Y el arte de construir pirámides cuidadosamente medidas y sintonizadas con las energías paracósmicas se perdió, y todo el conocimiento se convirtió en un puñado de reglas mal entendidas y recuerdos confusos. Los antiguos eran muy sabios, y jamás se les habría ocurrido construir pirámides de gran tamaño. Una pirámide muy grande podía hacer que ocurrieran cosas muy extrañas, cosas tan extrañas que comparadas con ellas las meras fluctuaciones temporales parecerían francamente insignificantes.

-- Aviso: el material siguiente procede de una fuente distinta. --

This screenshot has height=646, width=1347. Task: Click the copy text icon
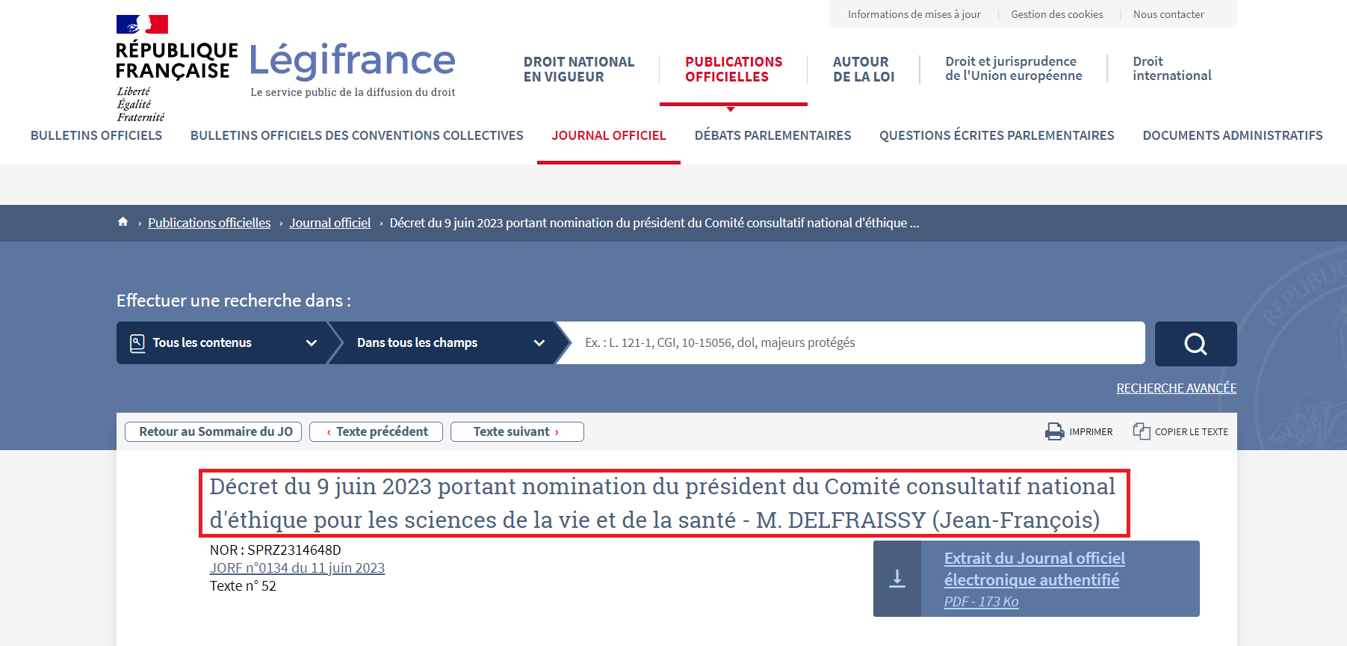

Por cierto, y en contra de lo que cree la opinión popular, las pirámides no son capaces de conseguir que una cuchilla de afeitar recobre el filo perdido. Lo único que hacen es transportarla hacia atrás en el tiempo hasta un momento en el que aún estaba afilada. Es muy probable que se trate de algo cuántico.

Teppic yacía sobre los estratos de su cama con los oídos aguzados al máximo.

Había dos guardias al otro lado de la puerta, otros dos apostados en el balcón y —Teppic estaba impresionado ante la capacidad de previsión de Dios—, uno en el tejado. Teppic podía oír claramente cómo intentaban no hacer ningún ruido.

Teppic no había podido protestar, naturalmente. Si se sospechaba que incrédulos blasfemos vestidos de negro tenían intención de entrar en el palacio había que proteger a la sagrada persona real. Era innegable, ¿verdad?

Teppic se deslizó sobre la inflexible solidez del colchón hasta poner los pies en el suelo y avanzó por entre la penumbra hasta llegar al rincón donde se alzaba la estatua de Bast, el Dios con Cabeza de Gato. Hizo girar lentamente la cabeza hasta desenroscarla, metió la mano en el agujero y sacó su traje de asesino. Se vistió rápidamente maldiciendo mentalmente la falta de espejos, cruzó la habitación y se agazapó detrás de una columna.

El único problema que podía detectar era lo difícil que le resultaba contener la risa. Ser soldado en Djelibeibi no era un trabajo muy arriesgado. Jamás se había producido el más mínimo atisbo de rebelión popular, y dado que cada vecino era capaz de aplastar al reino en cuestión de segundos por la fuerza de las armas no parecía haber ninguna razón válida que justificara la pérdida de tiempo que supondría crear un ejército de guerreros belicosos y amantes de su oficio. De hecho lo último que deseaban los sacerdotes era un montón de soldados entusiastas. Los soldados entusiastas sin batallas que les distraigan no tardan en aburrirse y empiezan a concebir ideas muy peligrosas, como por ejemplo que si echaran a los sacerdotes serían capaces de gobernar el país mucho mejor de lo que lo estaban gobernando ellos.